Noth­ing can take the place of par­ents

The Compass - - EDITORIAL OPINION -

Dear edi­tor,

CBC News has been re­port­ing that Child, Youth and Fam­ily Ser­vices Min­is­ter Char­lene John­son has per­mit­ted two chil­dren to be taken from their par­ents be­cause the par­ents are men­tally in­ad­e­quate to meet their de­vel­op­ing kids’ needs.

Chil­dren are vul­ner­a­ble be­ings. That’s why we call them chil­dren or, in French, “en­fant” or in­fant, which bet­ter de­scribes their de­pen­dence on par­ents and other fam­ily sup­port. Yet the state in its wis­dom has cre­ated a phrase ‘ loco par­en­tis,’ Latin for ‘in place of par­ents’ when in truth noth­ing can take the place of par­ents, but there may be many things that could sup­port par­ents in their role as care­givers.

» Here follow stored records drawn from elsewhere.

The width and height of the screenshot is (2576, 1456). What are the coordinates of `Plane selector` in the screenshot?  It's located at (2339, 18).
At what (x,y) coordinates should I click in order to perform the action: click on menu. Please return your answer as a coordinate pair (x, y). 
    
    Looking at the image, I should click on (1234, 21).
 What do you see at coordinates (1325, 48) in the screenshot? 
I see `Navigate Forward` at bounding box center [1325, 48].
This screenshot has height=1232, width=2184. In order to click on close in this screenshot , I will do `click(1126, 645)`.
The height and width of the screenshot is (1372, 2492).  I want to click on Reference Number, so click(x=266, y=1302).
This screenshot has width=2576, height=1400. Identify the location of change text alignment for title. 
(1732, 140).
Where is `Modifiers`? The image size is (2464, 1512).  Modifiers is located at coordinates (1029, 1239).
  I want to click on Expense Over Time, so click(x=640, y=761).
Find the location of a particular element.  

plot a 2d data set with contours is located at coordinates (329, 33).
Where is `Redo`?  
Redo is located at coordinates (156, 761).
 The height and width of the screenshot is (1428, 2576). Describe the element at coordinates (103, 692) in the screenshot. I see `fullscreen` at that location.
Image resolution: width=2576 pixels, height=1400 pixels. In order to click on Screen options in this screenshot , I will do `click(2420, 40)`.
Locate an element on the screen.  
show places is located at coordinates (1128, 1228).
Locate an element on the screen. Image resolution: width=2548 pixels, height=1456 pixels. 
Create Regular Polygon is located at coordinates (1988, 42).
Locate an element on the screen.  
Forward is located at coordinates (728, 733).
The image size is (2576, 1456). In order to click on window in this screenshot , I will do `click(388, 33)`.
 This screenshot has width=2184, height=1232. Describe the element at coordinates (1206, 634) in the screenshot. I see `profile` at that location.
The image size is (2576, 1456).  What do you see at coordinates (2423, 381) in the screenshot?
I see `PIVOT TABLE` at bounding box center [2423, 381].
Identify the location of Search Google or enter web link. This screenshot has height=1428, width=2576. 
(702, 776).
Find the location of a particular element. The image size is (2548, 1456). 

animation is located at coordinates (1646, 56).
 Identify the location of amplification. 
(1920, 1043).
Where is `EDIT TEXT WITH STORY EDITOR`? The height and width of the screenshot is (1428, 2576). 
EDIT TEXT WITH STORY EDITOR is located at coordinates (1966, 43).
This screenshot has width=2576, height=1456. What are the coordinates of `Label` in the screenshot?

Yet, ab­so­lutely noth­ing can re­place one’s own par­ents. Nev­er­the­less, too of­ten, we see the state or govern­ment plac­ing it­self in a pri­mary role and foul­ing up the whole process when a vig­i­lant sup­port­ive role would have served quite nicely. In that re­gard, given the cost of re­moval and the need for sup­port staff, why could a few well­trained sup­port work­ers not per­form shift duty in the home on a con­tin­u­ing ba­sis?

I am sure, or I would ex­pect, the du­bi­ous so­lu­tion of re­moval is fraught with many fu­ture prob­lems and should only be used when all else fails. Sus­pect, too, is the com­ment that an IQ test was given to the par­ents and they didn’t ob­tain a sat­is­fac­tory score.

I ask, what type of per­son ad­min­is­tered this test? Was it a trained psy­chol­o­gist or a so­cial worker? How long was the fam­ily in­ter­ac­tion ob­served prior to the re­moval of the chil­dren? What train­ing was given to the par­ents to im­prove the sit­u­a­tion? Were the par­ents phys­i­cally abu­sive? Was an E.Q. test or emo­tional in­tel­li­gence pro­ce­dure used be­cause if the par­ents are su­per with their emo­tional sup­port, no state or stranger can re­place that kind of sup­port.

Too of­ten, state work­ers them­selves if scru­ti­nized closely enough are of­ten found want­ing and may in­deed be pro­ject­ing their prob­lems upon in­no­cent fam­i­lies. Ob­vi­ously then, this case ac­tion re­quires a thor­ough in­ves­ti­ga­tion of the home, the par­ents, the kids, their sup­port work­ers and the so­cial work­ers at­tached to the fam­ily.

This, to­gether with a pro­fes­sional psy­cho­log­i­cal anal­y­sis of the com­plete pack­age, should be car­ried out be­fore any child is ripped from his or her par­ents’ arms.